Third, in Eastern Europe, there is only one indicator that is found to be negatively related to fertility, regardless of the specification used: the percentage of unemployed who decide not to keep looking for work because they believe none is available. A 1 percentage point increase in this ratio reduces the probability of having a newborn child by 0.39 percentage points. Considering that the probability of having a newborn child in the cluster is 3.53%, this implies a total reduction of 11%. Again, while this indicator is not related (or only weakly) to fertility in other contexts, its role seems to be important in the Eastern European countries (for both men and women). That is, being surrounded by discouraged unemployed does not help couples to move on with childbearing in this context. Finally, the results for the Continental European countries follow a pattern similar to that found for the whole sample, with robust negative relationships for unemployment, long-term unemployment and the impossibility of finding a full-time job (again with similar results for men and women).

6 Conclusions

This paper shows that not all indicators of job insecurity were related to fertility decisions across Europe during the period of the Great Recession. Of the 10 indicators analysed, only the unemployment rate, the long-term unemployment rate and the percentage of part-time workers who believe it is impossible to find a full-time job can be robustly associated with reduced fertility; the link is particularly strong for those over the age of 24. In specifications for the full sample that include the three indicators simultaneously, ‘not full-time’ offsets the effect of ‘unemployment’ and ‘long-term unemployment’, highlighting the importance of having a full-time job for fertility decisions (particularly the case in Mediterranean and Continental Europe). Other indicators are also related to reduced fertility, but the results depend on age, gender and especially country group. For example, in the Nordic countries, the impossibility of securing a permanent contract also matters; whereas in Eastern Europe, reduced fertility can also be linked to the percentage of workers who stop looking for a job because they believe none is available. Furthermore, the results also depend on the type of clustering used to compute standard errors. All in all, though, it seems that structural measures of job insecurity are better for understanding changes in fertility decisions than are aggregate measures of perceptions, which appear more context dependent.

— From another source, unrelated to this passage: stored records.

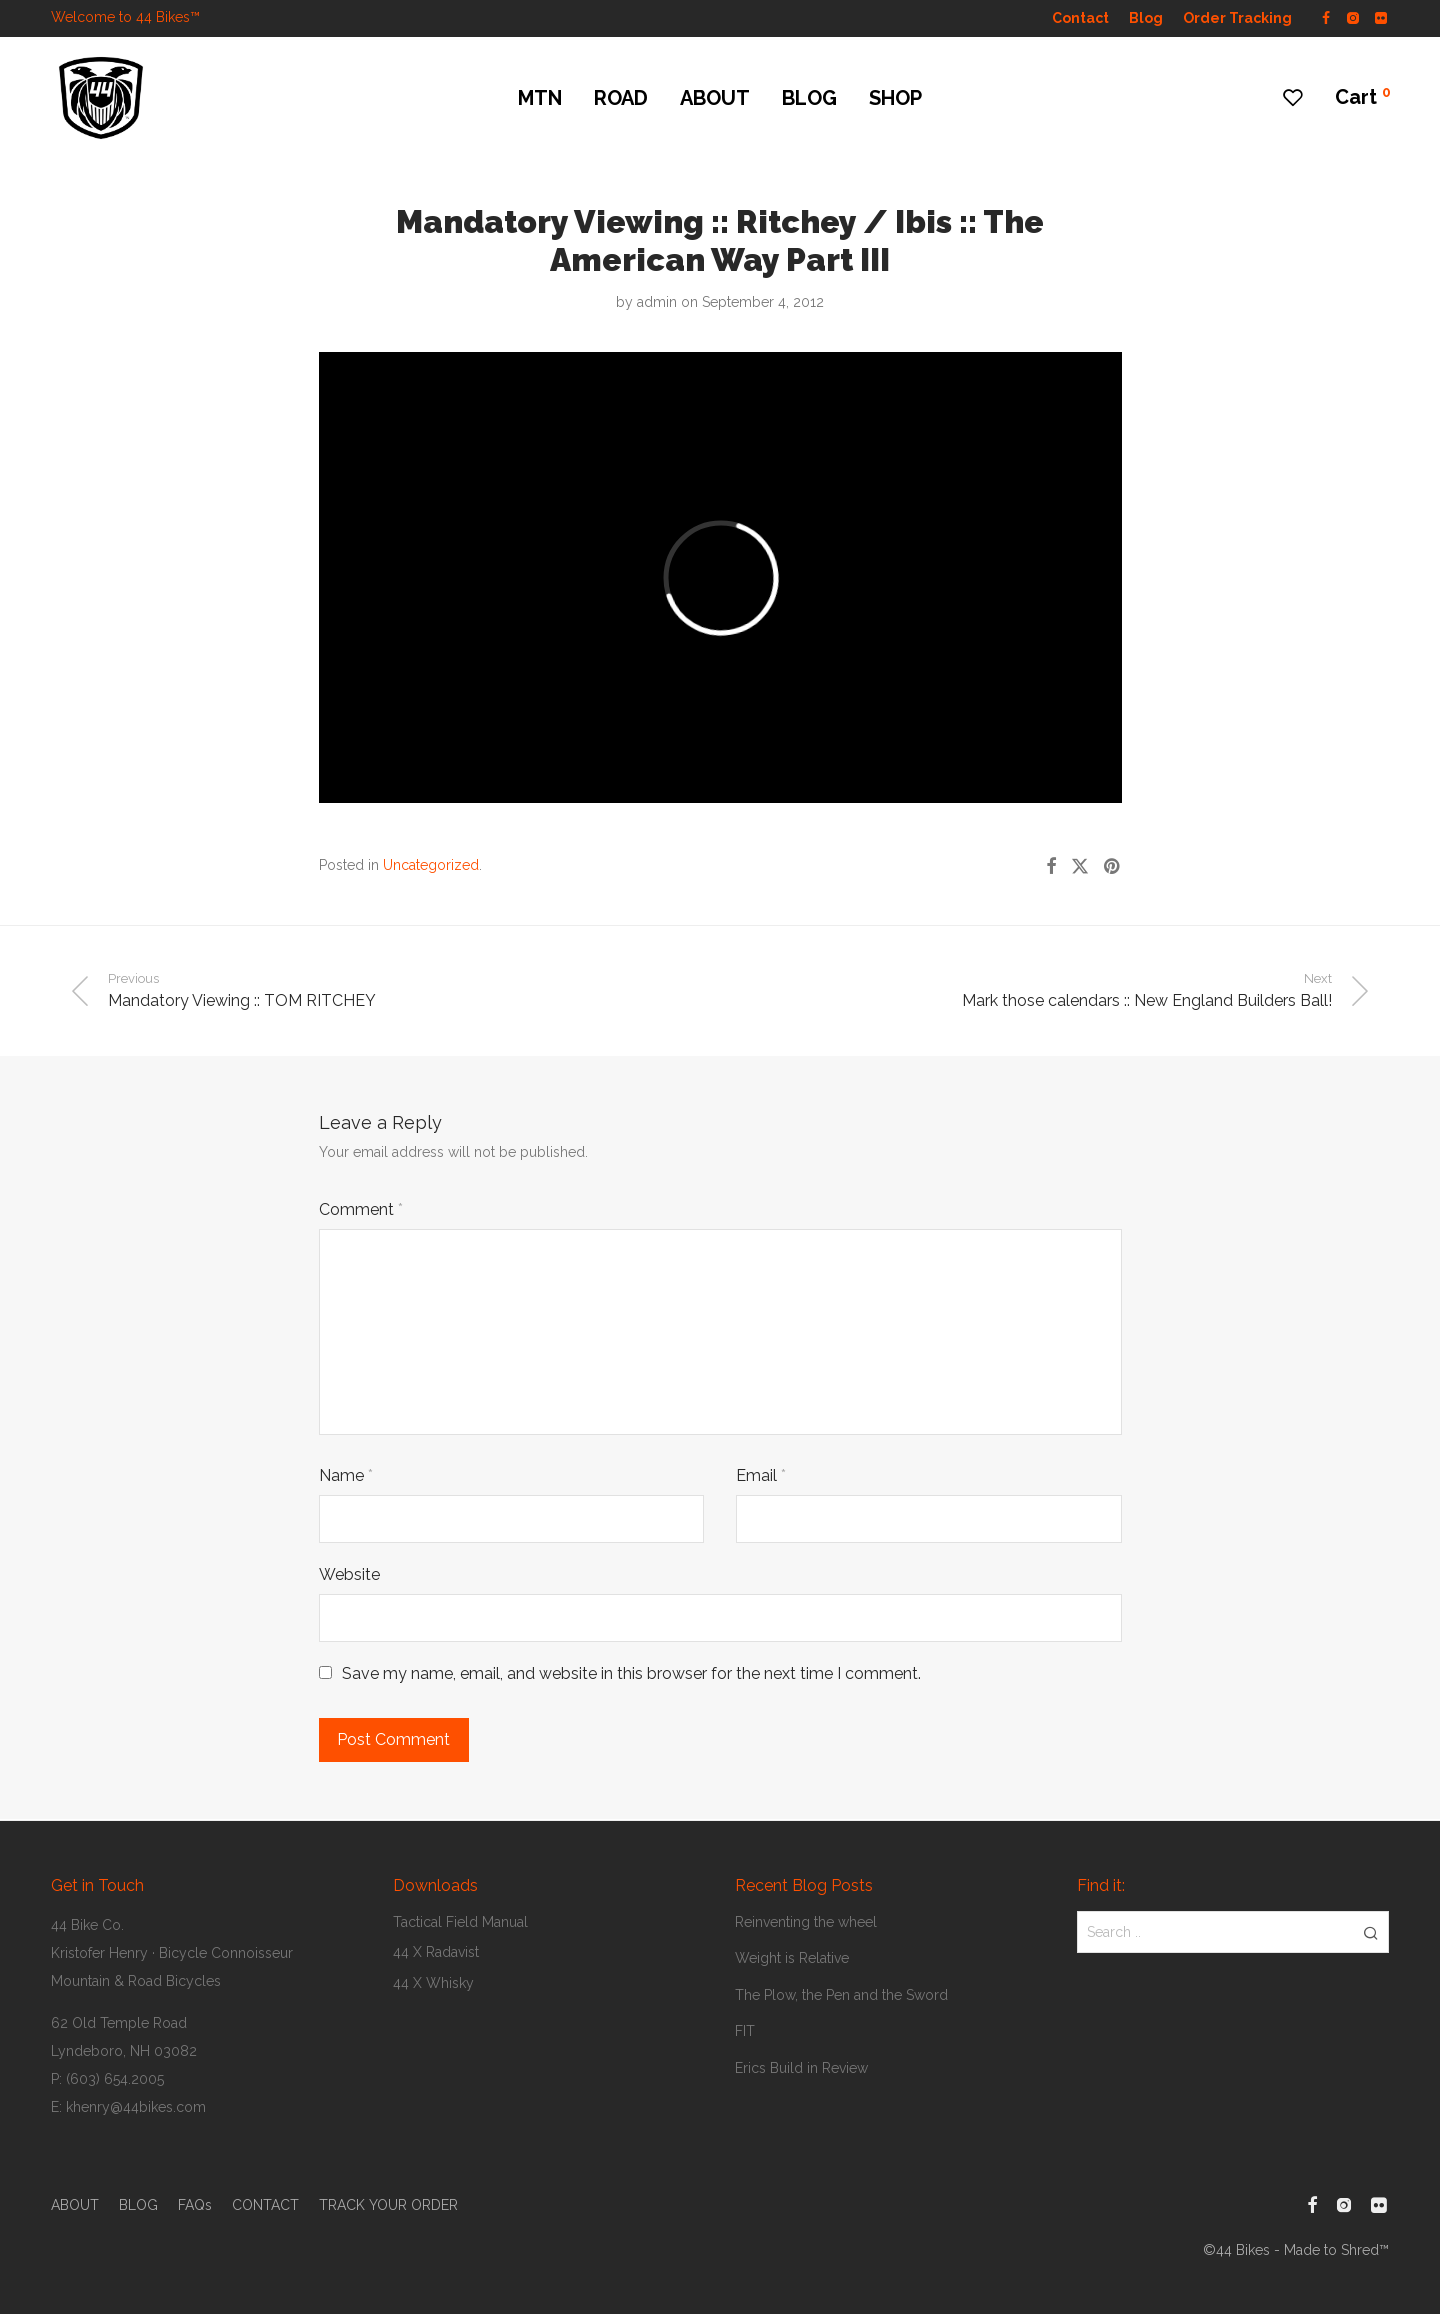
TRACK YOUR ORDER (388, 2205)
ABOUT (715, 98)
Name (346, 1475)
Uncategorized (431, 865)
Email (761, 1475)
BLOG (809, 98)
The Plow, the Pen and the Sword (841, 1995)
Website (349, 1574)
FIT (745, 2031)
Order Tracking (1237, 18)
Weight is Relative (792, 1958)
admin (657, 302)
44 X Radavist (436, 1952)
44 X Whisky (433, 1983)
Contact (1080, 18)
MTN (540, 98)
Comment (361, 1209)
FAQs (195, 2205)
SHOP (895, 98)
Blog (1146, 18)
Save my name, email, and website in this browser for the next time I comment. (631, 1673)
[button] (1370, 1932)
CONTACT (265, 2205)
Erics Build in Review (801, 2068)
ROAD (621, 98)
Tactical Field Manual (460, 1922)
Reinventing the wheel (806, 1922)
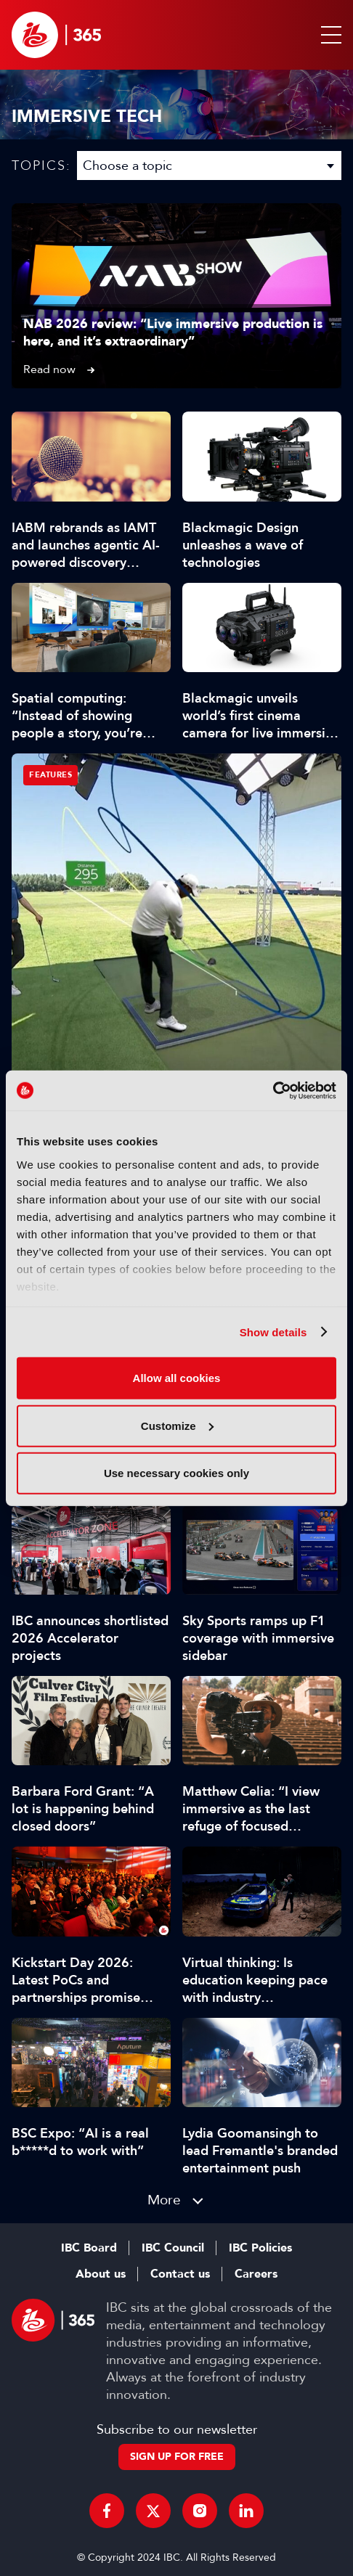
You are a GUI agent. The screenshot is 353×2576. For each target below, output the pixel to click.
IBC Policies (260, 2248)
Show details (273, 1331)
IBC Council (173, 2248)
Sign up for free (177, 2456)
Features (50, 774)
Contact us (180, 2274)
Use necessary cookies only (176, 1473)
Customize (177, 1425)
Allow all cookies (177, 1378)
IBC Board (89, 2248)
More (164, 2200)
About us (101, 2274)
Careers (256, 2274)
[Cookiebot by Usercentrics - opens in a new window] (272, 1090)
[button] (328, 35)
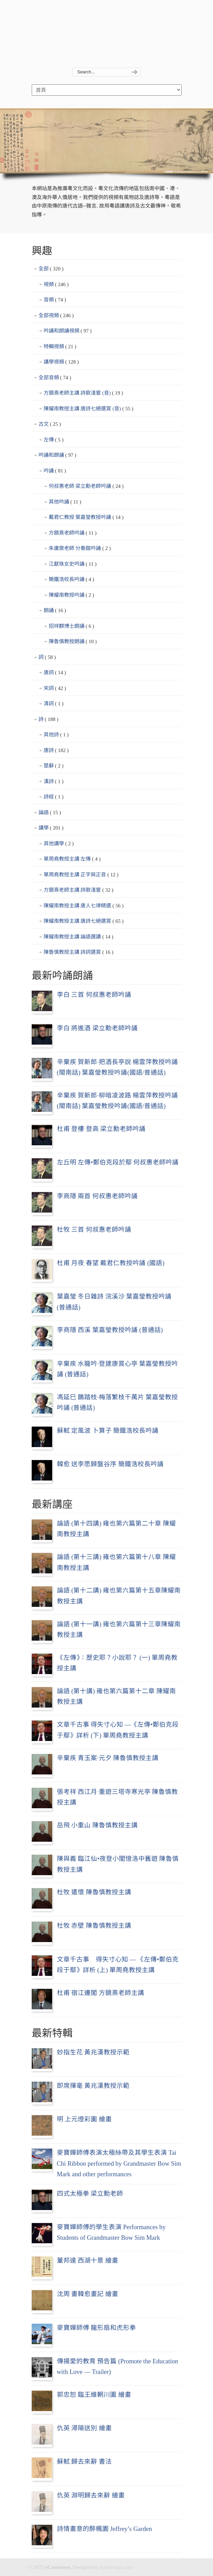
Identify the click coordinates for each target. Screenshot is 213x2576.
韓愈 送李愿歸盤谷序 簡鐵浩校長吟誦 (110, 1464)
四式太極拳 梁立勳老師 (90, 2193)
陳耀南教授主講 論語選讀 (78, 937)
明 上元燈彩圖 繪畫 (84, 2119)
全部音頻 (55, 377)
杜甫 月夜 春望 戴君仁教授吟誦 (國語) (111, 1262)
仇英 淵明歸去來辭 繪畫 (91, 2495)
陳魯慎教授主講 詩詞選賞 (78, 952)
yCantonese (107, 27)
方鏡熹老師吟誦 (73, 533)
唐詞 (55, 672)
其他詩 (56, 735)
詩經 (54, 797)
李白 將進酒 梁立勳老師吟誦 (97, 1028)
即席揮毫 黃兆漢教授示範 (93, 2085)
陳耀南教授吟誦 (71, 595)
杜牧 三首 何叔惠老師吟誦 (94, 1229)
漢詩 (54, 781)
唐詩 (56, 750)
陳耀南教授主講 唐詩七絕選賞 (84, 921)
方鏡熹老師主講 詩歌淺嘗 (78, 890)
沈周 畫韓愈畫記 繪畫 (87, 2293)
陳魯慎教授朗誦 (73, 641)
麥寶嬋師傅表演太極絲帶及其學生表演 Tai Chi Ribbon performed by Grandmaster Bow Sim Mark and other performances (119, 2163)
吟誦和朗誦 (57, 455)
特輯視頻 (60, 346)
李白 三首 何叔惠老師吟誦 (94, 994)
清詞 (54, 703)
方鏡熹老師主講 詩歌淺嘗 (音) (83, 393)
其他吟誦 (65, 502)
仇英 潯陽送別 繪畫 (84, 2428)
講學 (51, 828)
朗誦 (55, 610)
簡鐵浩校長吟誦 (71, 579)
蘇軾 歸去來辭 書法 (84, 2461)
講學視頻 (61, 362)
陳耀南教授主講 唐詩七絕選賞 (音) (89, 409)
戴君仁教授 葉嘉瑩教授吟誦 (86, 517)
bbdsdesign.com (116, 2567)
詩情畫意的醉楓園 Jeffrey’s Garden (104, 2528)
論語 (50, 812)
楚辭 (54, 766)
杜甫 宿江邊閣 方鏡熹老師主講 (100, 1992)
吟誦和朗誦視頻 (68, 331)
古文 (50, 424)
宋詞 (55, 688)
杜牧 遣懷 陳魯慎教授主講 (94, 1892)
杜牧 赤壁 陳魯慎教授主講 (94, 1925)
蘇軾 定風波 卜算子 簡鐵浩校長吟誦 (108, 1430)
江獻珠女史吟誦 (73, 564)
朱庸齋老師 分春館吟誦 (80, 548)
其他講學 (59, 843)
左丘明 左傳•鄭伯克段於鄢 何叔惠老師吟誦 (118, 1162)
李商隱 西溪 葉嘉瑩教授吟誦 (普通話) (110, 1329)
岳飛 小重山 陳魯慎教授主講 (97, 1825)
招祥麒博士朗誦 (71, 626)
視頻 (56, 284)
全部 (51, 269)
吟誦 (55, 471)
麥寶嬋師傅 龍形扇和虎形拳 (96, 2327)
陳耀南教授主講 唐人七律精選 (84, 906)
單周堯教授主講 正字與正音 (81, 875)
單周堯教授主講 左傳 (72, 859)
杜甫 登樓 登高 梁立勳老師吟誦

Subgroup analysis has also shown the existence of a social gradient in the impact of the Great Recession on fertility in Europe: the differential in the possibilities of childbearing because of socio-economic background that existed prior to the economic crisis has widened as a result of the increased levels of job insecurity and precariousness. During the period analysed, individuals in the bottom half of the income distribution and immigrants of non-EU origin have been those most affected by job insecurity in their fertility decisions.

This paper has focused on the short-term effects on fertility of economic conditions. When more data are available, future analysis may provide fresh knowledge about the long-term effects of the Great Recession, in order to ascertain whether the results presented here acknowledge a permanent fall in fertility or a temporary decline that can be recovered. Such an analysis needs to take account for the different durations of the recession across the European countries.